Originally posted by: MicahVillmow The other option is to do it with the streaming model and do a log(N) passes and each pass reduces the data set in half.
How does this option compare in speed? Compared to the single pass atomic reduction and the local memory reduction.
Since CPUs don't have local memory like GPUs to take advantage of (although they have cashing), which method is best on the CPU?
On either architecture you want to create exactly the right number of threads/wavefronts to cover the cores, in each thread you loop until you add all the values then you do a sum across that thread's vector.
On the CPU that means maybe 8 threads, each one running an SSE vector. Do the loop as:
for( int i = 0; i < inputSize/8; ++i )
sum += (float4(input));
scalarsum = sum.x + sum.y + sum.z + sum.w
Then you need one of the 8 threads to add up those scalar sums, probably in a global buffer.
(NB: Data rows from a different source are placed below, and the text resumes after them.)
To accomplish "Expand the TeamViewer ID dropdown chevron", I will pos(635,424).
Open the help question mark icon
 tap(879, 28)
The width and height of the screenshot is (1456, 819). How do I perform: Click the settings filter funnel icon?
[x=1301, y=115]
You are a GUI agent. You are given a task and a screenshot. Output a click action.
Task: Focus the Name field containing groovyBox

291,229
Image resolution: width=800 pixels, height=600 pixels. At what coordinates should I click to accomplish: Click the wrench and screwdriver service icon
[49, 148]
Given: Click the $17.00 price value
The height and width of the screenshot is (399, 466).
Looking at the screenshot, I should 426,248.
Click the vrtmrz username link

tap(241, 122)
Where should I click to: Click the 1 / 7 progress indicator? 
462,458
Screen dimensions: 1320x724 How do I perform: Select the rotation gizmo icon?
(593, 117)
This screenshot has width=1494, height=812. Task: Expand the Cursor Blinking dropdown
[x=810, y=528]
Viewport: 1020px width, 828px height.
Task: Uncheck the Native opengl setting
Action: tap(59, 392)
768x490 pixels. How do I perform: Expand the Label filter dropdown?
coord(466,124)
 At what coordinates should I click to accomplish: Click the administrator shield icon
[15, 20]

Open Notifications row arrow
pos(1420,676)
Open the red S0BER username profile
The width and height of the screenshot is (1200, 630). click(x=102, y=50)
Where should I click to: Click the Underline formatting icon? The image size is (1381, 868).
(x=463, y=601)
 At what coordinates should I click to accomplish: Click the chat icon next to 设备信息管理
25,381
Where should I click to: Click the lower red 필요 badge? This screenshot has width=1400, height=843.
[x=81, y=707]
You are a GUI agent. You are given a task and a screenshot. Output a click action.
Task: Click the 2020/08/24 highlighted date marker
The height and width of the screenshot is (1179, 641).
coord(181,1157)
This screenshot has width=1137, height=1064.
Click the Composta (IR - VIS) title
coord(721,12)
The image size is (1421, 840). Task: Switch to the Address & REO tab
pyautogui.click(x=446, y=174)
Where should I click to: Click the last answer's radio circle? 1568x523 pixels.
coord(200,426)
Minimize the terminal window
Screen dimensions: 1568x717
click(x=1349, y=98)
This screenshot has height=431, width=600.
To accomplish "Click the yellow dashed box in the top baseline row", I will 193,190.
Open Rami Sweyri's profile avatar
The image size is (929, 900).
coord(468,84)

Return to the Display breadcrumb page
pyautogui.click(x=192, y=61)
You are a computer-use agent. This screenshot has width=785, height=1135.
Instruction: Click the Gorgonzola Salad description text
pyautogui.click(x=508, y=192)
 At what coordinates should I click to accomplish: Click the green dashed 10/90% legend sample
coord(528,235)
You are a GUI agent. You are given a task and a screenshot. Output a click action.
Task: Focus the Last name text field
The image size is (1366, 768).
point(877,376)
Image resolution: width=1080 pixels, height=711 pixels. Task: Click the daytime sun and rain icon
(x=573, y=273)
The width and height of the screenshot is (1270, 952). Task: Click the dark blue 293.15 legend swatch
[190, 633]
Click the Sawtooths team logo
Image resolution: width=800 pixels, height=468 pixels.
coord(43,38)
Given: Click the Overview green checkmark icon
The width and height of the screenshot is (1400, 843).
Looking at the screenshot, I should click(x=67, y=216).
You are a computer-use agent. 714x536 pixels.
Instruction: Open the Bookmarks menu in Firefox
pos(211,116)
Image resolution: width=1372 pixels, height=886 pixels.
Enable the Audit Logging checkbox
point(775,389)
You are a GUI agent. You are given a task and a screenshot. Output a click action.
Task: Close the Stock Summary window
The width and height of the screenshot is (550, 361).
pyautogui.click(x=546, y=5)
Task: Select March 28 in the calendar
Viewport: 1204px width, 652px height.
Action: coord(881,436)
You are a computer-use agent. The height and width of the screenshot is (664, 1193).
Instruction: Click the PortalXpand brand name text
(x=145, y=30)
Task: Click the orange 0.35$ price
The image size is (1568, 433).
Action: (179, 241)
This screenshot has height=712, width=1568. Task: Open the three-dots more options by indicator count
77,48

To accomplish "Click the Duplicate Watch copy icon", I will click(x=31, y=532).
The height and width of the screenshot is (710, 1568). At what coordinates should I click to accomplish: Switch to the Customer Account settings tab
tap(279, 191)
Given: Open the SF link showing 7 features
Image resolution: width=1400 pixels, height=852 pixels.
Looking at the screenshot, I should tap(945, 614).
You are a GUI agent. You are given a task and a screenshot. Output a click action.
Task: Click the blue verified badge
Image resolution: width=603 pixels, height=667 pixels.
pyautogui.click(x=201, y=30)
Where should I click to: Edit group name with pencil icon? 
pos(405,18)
That way you get the CPU to stream through memory efficiently letting the cache prefetch unit pick up the data continuously maximising bandwidth.
On the GPU you do the same thing, but remember that float4 is actually float256 (float4 in each work item, so you need to add the *64 stride across the vector of work items) and you need more than one wavefront per core because of the throughput design, so maybe 8. Because of the large vector you want to do a reduction across that vector using local memory - and probably extend this to do a reduction across multiple wavefronts in a work group still in local memory, which brings us back down to one scalar per core as a result.
That's the fastest way to do a reduction. We normally issue more than that number of wavefronts on the GPU because it's hard to work out the right number to fill the device and hence you need to do a multi-pass reduction over the resulting scalars from each wave. That's why we end up doing a tree in global memory in many cases (though this is suboptimal). The case Micah is talking about is taking that to the extreme and having each work item only take part in a final tree in global rather than either doing a local tree first to reduce global bandwidth (and dispatches) or doing a looping sum first.
Atomics in global memory will be very slow, atomics in local memory would be faster and might even be comparable with trees. Note in both cases that you can't do floating point atomics at all so you can't do float reductions that way.